The uniformed officer escorted us into the garage and watched as we walked across the cold pavement, theclick-clackof Jonathan’s shoe heels echoing in the reinforced bunker. The lot was nearly empty, but I had my hand on my pistol and kept myself inside his bubble, one palm hovering at the small of his back. I stopped at the rear door of my SUV. He stopped at the front passenger one.
“The windows up front aren’t blacked out.”
“No one will be expecting the vice president to be driving through DC at two in the morning. I told the staff to pretend I had left hours ago.”
That answered why the uniforms thought Elvis had already left the building. But, hell, two in the fucking morning? I’d been out for hours. Had he been up the whole time, watching me snore? Fuck. “You’re not the vice president anymore,” I pointed out. “There are different rules now.”
He grabbed the passenger door handle and tugged it open, then climbed into the front seat and slammed the door shut.

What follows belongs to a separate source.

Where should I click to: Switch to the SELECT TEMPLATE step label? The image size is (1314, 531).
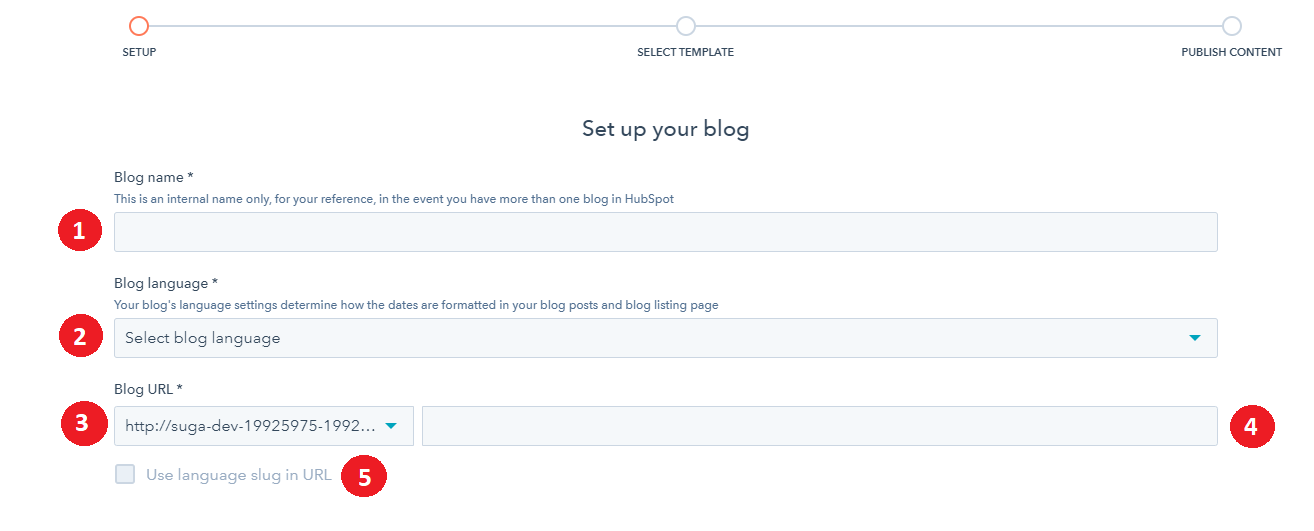(x=685, y=52)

Different rules indeed. It was another of our private jokes, back before. Jonathan was “just” the VP. He was a heartbeat away from the presidency, yet the protections around him were noticeably lighter, partly by his choice and partly because, well, he was the VP. He used to joke that he was the expendable one, the superfluous one, the extra baggage. We’d had a shared dark humor, and with his dry wit, we could go for hours, trying to make the other one laugh the hardest. He always won, always made me cramp up and give in.
I took my time getting into the driver’s seat. He waited, staring at nothing, his gaze unfocused and his jaw clenched as we pulled out and merged onto East Executive and then took Seventeenth to Connecticut, all the way to Dupont Circle. From there, it was a straight shot up Massachusetts Ave, and we arrived at the Naval Observatory less than five minutes after we left the White House. Not a soul had seen us—or, more importantly, had seen Jonathan.
This was the part I was least looking forward to. I parked in the garage at the back of the old house and followed him out of the SUV. He eyeballed me as I went to the door and badged through the electronic locks, leading him into his own home. I cleared each room before he entered.
The Secret Service had been there all day, but if there was a murderer on the loose, inside the inner ring, we couldn’t take anything for granted. I’d never risk Jonathan’s life, no matter what fucking jokes we’d shared in the past.